All lines before the one containing "This screenshot has height=905, width=1280.", plus that line itself, are to be printed exactly as they appear below.

Segment Open

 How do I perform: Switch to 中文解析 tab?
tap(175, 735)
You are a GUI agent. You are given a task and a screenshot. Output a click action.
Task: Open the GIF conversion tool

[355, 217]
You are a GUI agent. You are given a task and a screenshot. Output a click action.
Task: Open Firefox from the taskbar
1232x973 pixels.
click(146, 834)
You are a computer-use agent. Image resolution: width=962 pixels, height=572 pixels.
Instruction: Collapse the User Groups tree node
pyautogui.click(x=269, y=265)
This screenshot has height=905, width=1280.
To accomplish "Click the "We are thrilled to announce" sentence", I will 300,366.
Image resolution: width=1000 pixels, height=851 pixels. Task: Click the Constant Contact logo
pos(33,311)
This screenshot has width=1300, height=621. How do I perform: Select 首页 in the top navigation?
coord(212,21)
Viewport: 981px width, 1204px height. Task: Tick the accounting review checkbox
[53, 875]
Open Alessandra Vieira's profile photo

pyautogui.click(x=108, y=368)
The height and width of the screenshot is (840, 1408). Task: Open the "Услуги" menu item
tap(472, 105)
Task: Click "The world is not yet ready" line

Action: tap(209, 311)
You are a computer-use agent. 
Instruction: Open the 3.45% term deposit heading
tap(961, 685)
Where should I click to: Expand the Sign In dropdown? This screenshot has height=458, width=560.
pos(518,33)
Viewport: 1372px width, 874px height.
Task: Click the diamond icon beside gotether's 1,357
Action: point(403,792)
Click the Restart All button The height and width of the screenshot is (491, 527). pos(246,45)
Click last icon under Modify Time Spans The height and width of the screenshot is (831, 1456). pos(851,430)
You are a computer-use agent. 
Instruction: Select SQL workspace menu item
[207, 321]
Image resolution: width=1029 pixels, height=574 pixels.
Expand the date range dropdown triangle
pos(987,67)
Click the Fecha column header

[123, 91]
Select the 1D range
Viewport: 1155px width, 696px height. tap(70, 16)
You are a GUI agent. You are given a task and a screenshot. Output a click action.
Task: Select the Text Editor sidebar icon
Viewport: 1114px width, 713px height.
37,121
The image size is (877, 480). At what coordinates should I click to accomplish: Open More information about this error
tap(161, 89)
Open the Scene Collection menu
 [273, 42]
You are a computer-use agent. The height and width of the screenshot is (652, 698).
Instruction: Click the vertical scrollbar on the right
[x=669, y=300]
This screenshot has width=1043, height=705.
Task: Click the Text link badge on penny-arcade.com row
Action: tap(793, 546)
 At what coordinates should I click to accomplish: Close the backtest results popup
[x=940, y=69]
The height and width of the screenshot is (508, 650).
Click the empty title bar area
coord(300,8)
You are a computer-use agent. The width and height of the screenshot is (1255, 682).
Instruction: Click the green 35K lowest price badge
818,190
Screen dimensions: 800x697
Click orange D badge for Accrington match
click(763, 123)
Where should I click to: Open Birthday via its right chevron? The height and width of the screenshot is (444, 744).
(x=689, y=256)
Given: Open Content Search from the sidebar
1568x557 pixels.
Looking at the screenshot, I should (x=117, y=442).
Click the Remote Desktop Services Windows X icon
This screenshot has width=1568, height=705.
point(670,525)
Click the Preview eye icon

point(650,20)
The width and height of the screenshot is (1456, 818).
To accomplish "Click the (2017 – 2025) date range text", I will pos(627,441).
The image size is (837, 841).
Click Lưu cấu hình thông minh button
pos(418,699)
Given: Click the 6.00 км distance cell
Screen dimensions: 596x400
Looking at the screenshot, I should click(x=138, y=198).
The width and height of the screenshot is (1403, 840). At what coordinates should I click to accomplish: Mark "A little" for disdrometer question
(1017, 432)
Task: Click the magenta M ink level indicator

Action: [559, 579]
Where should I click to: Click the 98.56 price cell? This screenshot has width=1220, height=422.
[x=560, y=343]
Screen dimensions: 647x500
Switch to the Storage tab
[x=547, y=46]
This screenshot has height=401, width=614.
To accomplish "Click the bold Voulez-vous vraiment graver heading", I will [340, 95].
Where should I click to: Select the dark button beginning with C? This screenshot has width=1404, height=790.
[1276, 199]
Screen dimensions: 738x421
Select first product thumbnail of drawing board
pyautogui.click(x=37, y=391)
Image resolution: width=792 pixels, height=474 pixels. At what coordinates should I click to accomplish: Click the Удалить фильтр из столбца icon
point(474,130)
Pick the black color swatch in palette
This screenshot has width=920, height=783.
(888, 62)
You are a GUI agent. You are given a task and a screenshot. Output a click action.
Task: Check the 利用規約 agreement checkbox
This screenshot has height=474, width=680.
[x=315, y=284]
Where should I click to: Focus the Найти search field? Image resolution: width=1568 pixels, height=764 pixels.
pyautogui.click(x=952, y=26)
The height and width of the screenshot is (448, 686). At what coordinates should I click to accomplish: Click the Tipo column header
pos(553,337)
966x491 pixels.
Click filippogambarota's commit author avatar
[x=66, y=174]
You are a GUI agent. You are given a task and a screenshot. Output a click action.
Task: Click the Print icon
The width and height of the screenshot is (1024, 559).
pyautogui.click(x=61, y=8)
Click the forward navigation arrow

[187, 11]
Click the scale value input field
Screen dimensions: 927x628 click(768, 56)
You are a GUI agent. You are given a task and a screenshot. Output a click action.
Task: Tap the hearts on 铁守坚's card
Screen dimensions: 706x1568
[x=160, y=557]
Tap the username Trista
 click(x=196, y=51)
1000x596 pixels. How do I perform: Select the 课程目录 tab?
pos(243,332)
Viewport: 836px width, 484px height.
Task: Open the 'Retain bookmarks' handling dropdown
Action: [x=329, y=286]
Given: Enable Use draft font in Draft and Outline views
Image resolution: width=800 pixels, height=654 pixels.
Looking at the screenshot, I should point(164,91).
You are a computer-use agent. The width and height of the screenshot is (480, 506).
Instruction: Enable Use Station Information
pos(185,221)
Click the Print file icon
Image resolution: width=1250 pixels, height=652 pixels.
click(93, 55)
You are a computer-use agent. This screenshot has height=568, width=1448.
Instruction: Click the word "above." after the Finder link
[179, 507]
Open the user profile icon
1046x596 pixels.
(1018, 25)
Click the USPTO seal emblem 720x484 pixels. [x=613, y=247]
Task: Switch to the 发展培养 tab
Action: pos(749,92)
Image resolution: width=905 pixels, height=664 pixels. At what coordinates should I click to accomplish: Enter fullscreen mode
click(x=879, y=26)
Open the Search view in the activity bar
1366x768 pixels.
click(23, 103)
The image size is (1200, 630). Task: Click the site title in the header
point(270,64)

Segment Closed

Output of the task.
 How do I perform: Switch to 中文解析 tab?
tap(175, 735)
You are a GUI agent. You are given a task and a screenshot. Output a click action.
Task: Open the GIF conversion tool

[355, 217]
You are a GUI agent. You are given a task and a screenshot. Output a click action.
Task: Open Firefox from the taskbar
1232x973 pixels.
click(146, 834)
You are a computer-use agent. Image resolution: width=962 pixels, height=572 pixels.
Instruction: Collapse the User Groups tree node
pyautogui.click(x=269, y=265)
This screenshot has height=905, width=1280.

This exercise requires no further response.